═══ DATA LISTING

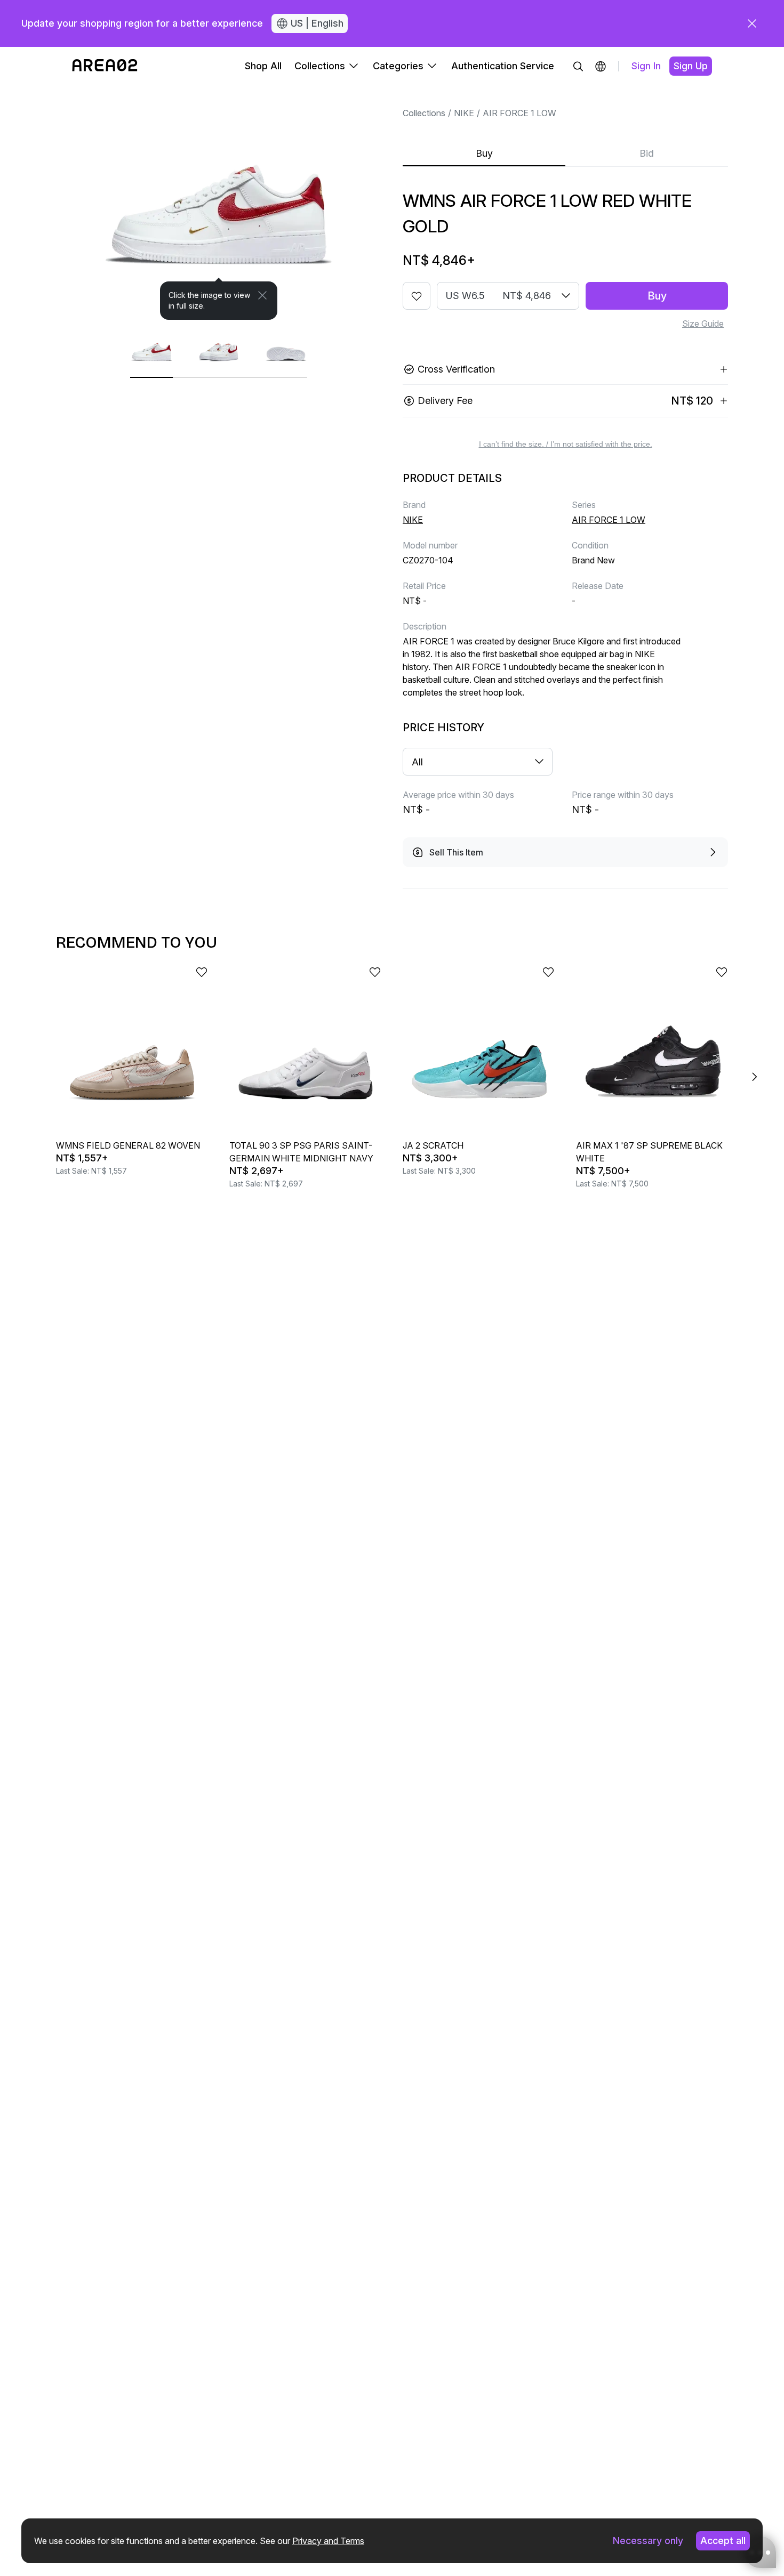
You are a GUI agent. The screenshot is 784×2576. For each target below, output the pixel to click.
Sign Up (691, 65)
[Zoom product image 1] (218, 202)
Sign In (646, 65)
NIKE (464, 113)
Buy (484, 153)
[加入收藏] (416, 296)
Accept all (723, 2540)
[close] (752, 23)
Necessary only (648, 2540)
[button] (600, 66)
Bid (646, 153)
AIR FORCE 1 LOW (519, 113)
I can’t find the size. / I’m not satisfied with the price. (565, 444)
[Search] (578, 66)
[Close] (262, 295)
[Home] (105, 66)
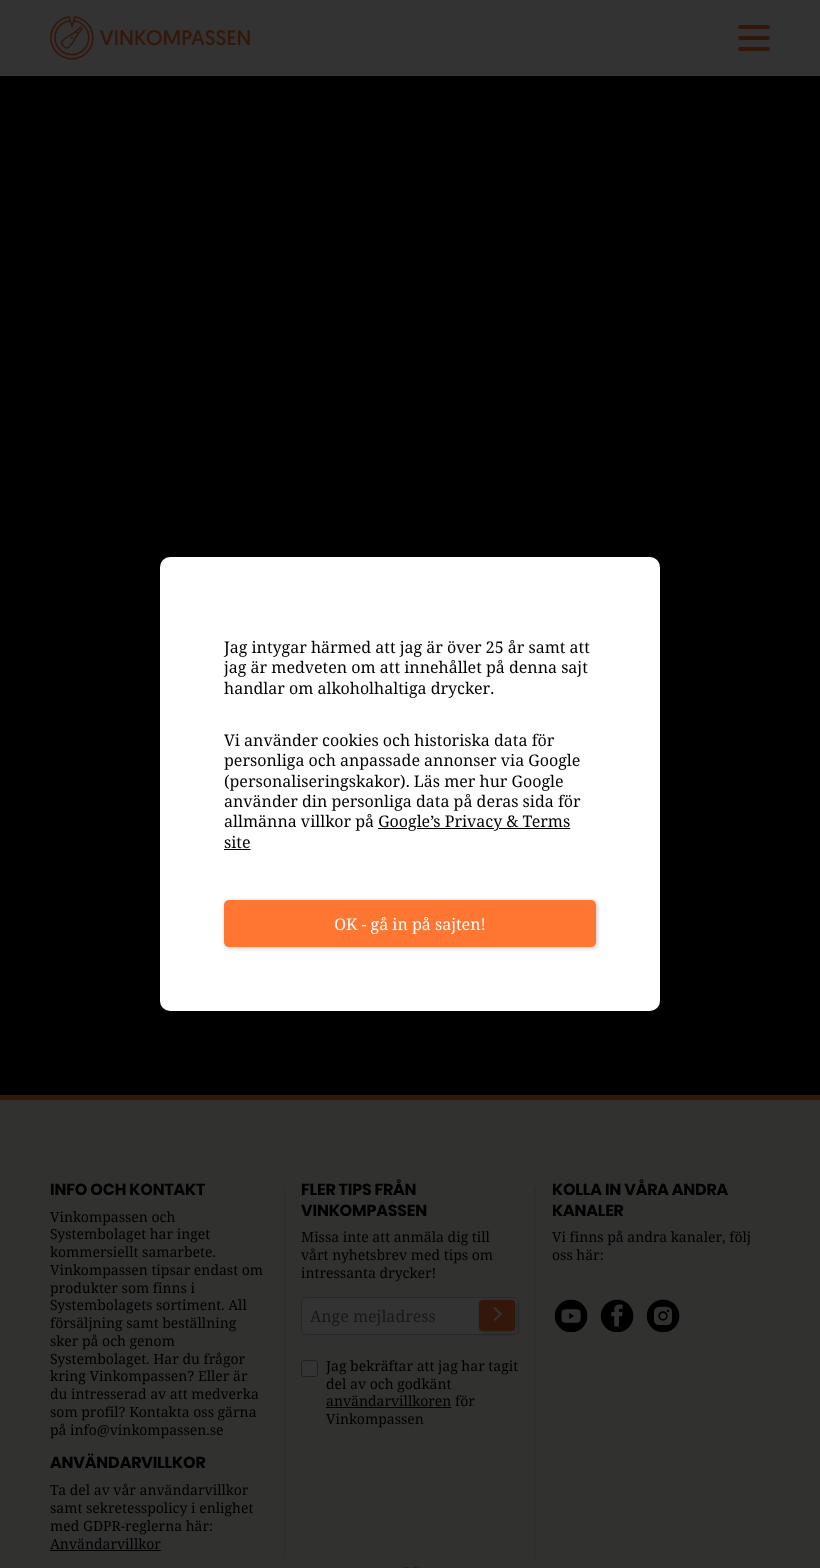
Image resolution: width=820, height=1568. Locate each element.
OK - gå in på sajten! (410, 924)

══════
═══ DATA LISTING

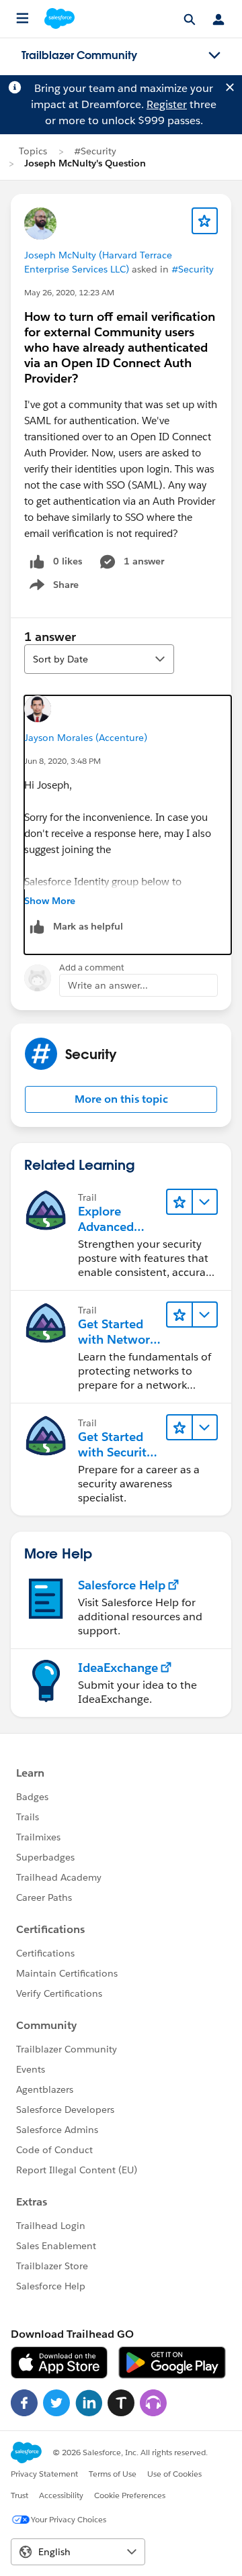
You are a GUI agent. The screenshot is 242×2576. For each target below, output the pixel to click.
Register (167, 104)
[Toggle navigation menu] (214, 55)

══════

**EXERCISE DETAILS**
Leaving out the pictures, please output the lines in the entries above from the one with "You are a GUI agent. The screenshot is 784×2576." through the one with "OK - gå in på sajten! (410, 924)", exactly as they are.

**ANSWER BELOW**
You are a GUI agent. The screenshot is 784×2576. For each target below, output the pixel to click.
Sign Up (691, 65)
[Zoom product image 1] (218, 202)
Sign In (646, 65)
NIKE (464, 113)
Buy (484, 153)
[加入收藏] (416, 296)
Accept all (723, 2540)
[close] (752, 23)
Necessary only (648, 2540)
[button] (600, 66)
Bid (646, 153)
AIR FORCE 1 LOW (519, 113)
I can’t find the size. / I’m not satisfied with the price. (565, 444)
[Search] (578, 66)
[Close] (262, 295)
[Home] (105, 66)
Image resolution: width=820, height=1568. Locate each element.
OK - gå in på sajten! (410, 924)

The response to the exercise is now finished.